Exercise aim: Would you please repeat the lines in the listing below from the one containing "You are a computer-use agent. The image" through the final one, exactly as they appear?

• • • • • • •

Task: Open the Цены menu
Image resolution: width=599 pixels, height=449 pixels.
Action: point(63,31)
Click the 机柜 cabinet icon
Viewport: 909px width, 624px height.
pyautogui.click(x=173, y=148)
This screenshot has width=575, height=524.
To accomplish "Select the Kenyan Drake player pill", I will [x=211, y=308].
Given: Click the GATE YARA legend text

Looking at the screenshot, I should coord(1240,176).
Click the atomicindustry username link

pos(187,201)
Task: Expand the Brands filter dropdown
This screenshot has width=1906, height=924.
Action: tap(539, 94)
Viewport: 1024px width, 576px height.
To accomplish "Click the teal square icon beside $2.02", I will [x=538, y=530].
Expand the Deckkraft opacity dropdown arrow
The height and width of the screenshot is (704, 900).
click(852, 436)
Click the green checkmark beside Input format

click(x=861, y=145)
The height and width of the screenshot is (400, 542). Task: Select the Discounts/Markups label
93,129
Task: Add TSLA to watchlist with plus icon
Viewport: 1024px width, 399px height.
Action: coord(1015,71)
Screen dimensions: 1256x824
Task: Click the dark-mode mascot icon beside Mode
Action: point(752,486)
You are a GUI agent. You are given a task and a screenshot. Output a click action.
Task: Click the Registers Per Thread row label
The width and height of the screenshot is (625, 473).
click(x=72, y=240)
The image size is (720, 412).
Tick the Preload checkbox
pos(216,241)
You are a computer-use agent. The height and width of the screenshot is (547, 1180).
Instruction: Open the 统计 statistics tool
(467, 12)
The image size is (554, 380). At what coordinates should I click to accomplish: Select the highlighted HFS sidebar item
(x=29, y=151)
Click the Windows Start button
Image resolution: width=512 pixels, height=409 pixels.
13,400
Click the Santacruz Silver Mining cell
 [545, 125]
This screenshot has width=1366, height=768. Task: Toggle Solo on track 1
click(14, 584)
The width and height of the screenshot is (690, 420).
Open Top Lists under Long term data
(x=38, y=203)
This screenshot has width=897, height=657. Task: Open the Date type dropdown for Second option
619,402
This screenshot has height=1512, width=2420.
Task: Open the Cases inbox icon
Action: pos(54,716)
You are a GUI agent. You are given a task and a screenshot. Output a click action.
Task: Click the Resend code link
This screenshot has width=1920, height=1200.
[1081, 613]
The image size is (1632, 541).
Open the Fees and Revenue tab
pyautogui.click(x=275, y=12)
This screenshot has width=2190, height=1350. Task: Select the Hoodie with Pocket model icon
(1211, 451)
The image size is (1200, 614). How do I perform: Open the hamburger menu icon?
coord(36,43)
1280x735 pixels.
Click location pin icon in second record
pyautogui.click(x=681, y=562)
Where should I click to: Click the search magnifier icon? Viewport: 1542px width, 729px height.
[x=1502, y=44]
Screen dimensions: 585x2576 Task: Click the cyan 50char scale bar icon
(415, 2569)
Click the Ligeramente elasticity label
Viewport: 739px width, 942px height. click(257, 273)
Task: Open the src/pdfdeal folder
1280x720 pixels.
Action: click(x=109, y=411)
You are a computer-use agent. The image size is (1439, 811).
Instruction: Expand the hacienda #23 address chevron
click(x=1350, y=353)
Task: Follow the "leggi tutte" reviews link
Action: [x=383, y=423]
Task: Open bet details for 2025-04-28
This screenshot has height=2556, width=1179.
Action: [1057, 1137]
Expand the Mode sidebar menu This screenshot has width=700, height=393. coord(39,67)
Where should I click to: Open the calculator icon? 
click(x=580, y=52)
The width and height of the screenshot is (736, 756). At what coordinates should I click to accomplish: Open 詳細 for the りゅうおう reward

• • • • • • •

Your response:
You are a computer-use agent. The image size is (1439, 811).
Instruction: Expand the hacienda #23 address chevron
click(x=1350, y=353)
Task: Follow the "leggi tutte" reviews link
Action: [x=383, y=423]
Task: Open bet details for 2025-04-28
This screenshot has height=2556, width=1179.
Action: [1057, 1137]
Expand the Mode sidebar menu This screenshot has width=700, height=393. coord(39,67)
Where should I click to: Open the calculator icon? 
click(x=580, y=52)
The width and height of the screenshot is (736, 756). At what coordinates should I click to accomplish: Open 詳細 for the りゅうおう reward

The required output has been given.